PROBLEM TO WORK ON:
Restating the records exactly is the whole task.

:: SUPPLIED INFORMATION ::

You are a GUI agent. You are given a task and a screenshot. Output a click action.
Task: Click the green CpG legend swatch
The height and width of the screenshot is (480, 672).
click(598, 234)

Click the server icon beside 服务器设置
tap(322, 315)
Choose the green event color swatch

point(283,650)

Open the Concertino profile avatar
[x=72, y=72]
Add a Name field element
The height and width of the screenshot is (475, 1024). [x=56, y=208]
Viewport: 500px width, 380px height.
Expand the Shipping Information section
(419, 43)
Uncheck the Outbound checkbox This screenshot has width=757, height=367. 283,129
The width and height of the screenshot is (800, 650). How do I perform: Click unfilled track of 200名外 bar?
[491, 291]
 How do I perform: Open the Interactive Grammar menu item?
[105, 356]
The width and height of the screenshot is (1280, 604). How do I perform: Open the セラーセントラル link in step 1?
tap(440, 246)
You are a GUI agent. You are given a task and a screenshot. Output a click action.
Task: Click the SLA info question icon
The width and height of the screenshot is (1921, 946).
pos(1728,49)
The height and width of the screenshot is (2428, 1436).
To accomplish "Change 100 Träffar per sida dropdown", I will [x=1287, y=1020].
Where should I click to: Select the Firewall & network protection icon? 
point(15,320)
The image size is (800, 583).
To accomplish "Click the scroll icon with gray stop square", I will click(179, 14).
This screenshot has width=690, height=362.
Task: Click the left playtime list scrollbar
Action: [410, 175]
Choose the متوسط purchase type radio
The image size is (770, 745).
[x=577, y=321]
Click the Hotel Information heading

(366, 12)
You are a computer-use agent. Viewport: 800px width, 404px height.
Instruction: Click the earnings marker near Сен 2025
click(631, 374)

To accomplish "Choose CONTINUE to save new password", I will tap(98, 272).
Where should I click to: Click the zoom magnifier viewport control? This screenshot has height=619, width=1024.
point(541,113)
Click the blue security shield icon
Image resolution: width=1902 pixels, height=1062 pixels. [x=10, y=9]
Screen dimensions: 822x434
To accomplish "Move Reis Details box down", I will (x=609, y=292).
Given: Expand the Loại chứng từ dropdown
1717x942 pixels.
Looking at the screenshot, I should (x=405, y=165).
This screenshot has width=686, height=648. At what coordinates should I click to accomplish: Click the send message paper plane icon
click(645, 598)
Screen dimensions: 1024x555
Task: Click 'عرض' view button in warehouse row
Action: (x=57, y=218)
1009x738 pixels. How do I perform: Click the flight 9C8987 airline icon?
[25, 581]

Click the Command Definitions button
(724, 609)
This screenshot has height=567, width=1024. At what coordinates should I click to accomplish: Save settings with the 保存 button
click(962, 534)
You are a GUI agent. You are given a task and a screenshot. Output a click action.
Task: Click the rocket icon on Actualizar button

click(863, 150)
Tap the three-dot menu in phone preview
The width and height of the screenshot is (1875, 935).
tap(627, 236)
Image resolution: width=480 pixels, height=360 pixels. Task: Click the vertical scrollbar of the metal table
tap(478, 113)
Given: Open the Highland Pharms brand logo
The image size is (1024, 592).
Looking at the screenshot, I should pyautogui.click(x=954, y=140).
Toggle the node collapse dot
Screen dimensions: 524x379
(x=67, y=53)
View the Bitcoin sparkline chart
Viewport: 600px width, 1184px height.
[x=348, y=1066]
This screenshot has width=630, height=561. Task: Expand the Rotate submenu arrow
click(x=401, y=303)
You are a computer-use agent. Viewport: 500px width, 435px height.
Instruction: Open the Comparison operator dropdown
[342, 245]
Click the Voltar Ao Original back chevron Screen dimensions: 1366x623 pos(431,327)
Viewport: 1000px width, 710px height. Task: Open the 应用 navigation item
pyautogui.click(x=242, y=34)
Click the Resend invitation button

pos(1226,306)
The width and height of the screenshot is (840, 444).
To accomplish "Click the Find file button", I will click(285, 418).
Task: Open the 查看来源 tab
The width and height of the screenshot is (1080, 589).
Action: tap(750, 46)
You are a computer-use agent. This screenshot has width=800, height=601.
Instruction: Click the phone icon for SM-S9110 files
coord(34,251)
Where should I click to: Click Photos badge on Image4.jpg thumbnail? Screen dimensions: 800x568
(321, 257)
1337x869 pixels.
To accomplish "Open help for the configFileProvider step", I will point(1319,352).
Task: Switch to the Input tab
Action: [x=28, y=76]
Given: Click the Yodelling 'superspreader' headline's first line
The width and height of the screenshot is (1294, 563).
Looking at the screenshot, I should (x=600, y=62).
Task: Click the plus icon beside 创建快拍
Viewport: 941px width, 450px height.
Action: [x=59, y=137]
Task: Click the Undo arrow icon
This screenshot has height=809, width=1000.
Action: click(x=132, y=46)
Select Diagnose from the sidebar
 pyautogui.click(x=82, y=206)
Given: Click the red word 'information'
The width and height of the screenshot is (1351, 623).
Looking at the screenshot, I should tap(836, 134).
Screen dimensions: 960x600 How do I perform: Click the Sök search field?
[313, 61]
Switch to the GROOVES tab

:::

EXERCISE RESULT:
You are a GUI agent. You are given a task and a screenshot. Output a click action.
Task: Click the green CpG legend swatch
The height and width of the screenshot is (480, 672).
click(598, 234)

Click the server icon beside 服务器设置
tap(322, 315)
Choose the green event color swatch

point(283,650)

Open the Concertino profile avatar
[x=72, y=72]
Add a Name field element
The height and width of the screenshot is (475, 1024). [x=56, y=208]
Viewport: 500px width, 380px height.
Expand the Shipping Information section
(419, 43)
Uncheck the Outbound checkbox This screenshot has width=757, height=367. 283,129
The width and height of the screenshot is (800, 650). How do I perform: Click unfilled track of 200名外 bar?
[491, 291]
 How do I perform: Open the Interactive Grammar menu item?
[105, 356]
The width and height of the screenshot is (1280, 604). How do I perform: Open the セラーセントラル link in step 1?
tap(440, 246)
You are a GUI agent. You are given a task and a screenshot. Output a click action.
Task: Click the SLA info question icon
The width and height of the screenshot is (1921, 946).
pos(1728,49)
The height and width of the screenshot is (2428, 1436).
To accomplish "Change 100 Träffar per sida dropdown", I will [x=1287, y=1020].
Where should I click to: Select the Firewall & network protection icon? 
point(15,320)
The image size is (800, 583).
To accomplish "Click the scroll icon with gray stop square", I will click(179, 14).
This screenshot has width=690, height=362.
Task: Click the left playtime list scrollbar
Action: [410, 175]
Choose the متوسط purchase type radio
The image size is (770, 745).
[x=577, y=321]
Click the Hotel Information heading

(366, 12)
You are a computer-use agent. Viewport: 800px width, 404px height.
Instruction: Click the earnings marker near Сен 2025
click(631, 374)

To accomplish "Choose CONTINUE to save new password", I will tap(98, 272).
Where should I click to: Click the zoom magnifier viewport control? This screenshot has height=619, width=1024.
point(541,113)
Click the blue security shield icon
Image resolution: width=1902 pixels, height=1062 pixels. [x=10, y=9]
Screen dimensions: 822x434
To accomplish "Move Reis Details box down", I will (x=609, y=292).
Given: Expand the Loại chứng từ dropdown
1717x942 pixels.
Looking at the screenshot, I should (x=405, y=165).
This screenshot has width=686, height=648. At what coordinates should I click to accomplish: Click the send message paper plane icon
click(645, 598)
Screen dimensions: 1024x555
Task: Click 'عرض' view button in warehouse row
Action: (x=57, y=218)
1009x738 pixels. How do I perform: Click the flight 9C8987 airline icon?
[25, 581]

Click the Command Definitions button
(724, 609)
This screenshot has height=567, width=1024. At what coordinates should I click to accomplish: Save settings with the 保存 button
click(962, 534)
You are a GUI agent. You are given a task and a screenshot. Output a click action.
Task: Click the rocket icon on Actualizar button

click(863, 150)
Tap the three-dot menu in phone preview
The width and height of the screenshot is (1875, 935).
tap(627, 236)
Image resolution: width=480 pixels, height=360 pixels. Task: Click the vertical scrollbar of the metal table
tap(478, 113)
Given: Open the Highland Pharms brand logo
The image size is (1024, 592).
Looking at the screenshot, I should pyautogui.click(x=954, y=140).
Toggle the node collapse dot
Screen dimensions: 524x379
(x=67, y=53)
View the Bitcoin sparkline chart
Viewport: 600px width, 1184px height.
[x=348, y=1066]
This screenshot has width=630, height=561. Task: Expand the Rotate submenu arrow
click(x=401, y=303)
You are a computer-use agent. Viewport: 500px width, 435px height.
Instruction: Open the Comparison operator dropdown
[342, 245]
Click the Voltar Ao Original back chevron Screen dimensions: 1366x623 pos(431,327)
Viewport: 1000px width, 710px height. Task: Open the 应用 navigation item
pyautogui.click(x=242, y=34)
Click the Resend invitation button

pos(1226,306)
The width and height of the screenshot is (840, 444).
To accomplish "Click the Find file button", I will click(285, 418).
Task: Open the 查看来源 tab
The width and height of the screenshot is (1080, 589).
Action: tap(750, 46)
You are a computer-use agent. This screenshot has width=800, height=601.
Instruction: Click the phone icon for SM-S9110 files
coord(34,251)
Where should I click to: Click Photos badge on Image4.jpg thumbnail? Screen dimensions: 800x568
(321, 257)
1337x869 pixels.
To accomplish "Open help for the configFileProvider step", I will point(1319,352).
Task: Switch to the Input tab
Action: [x=28, y=76]
Given: Click the Yodelling 'superspreader' headline's first line
The width and height of the screenshot is (1294, 563).
Looking at the screenshot, I should (x=600, y=62).
Task: Click the plus icon beside 创建快拍
Viewport: 941px width, 450px height.
Action: [x=59, y=137]
Task: Click the Undo arrow icon
This screenshot has height=809, width=1000.
Action: click(x=132, y=46)
Select Diagnose from the sidebar
 pyautogui.click(x=82, y=206)
Given: Click the red word 'information'
The width and height of the screenshot is (1351, 623).
Looking at the screenshot, I should tap(836, 134).
Screen dimensions: 960x600 How do I perform: Click the Sök search field?
[313, 61]
Switch to the GROOVES tab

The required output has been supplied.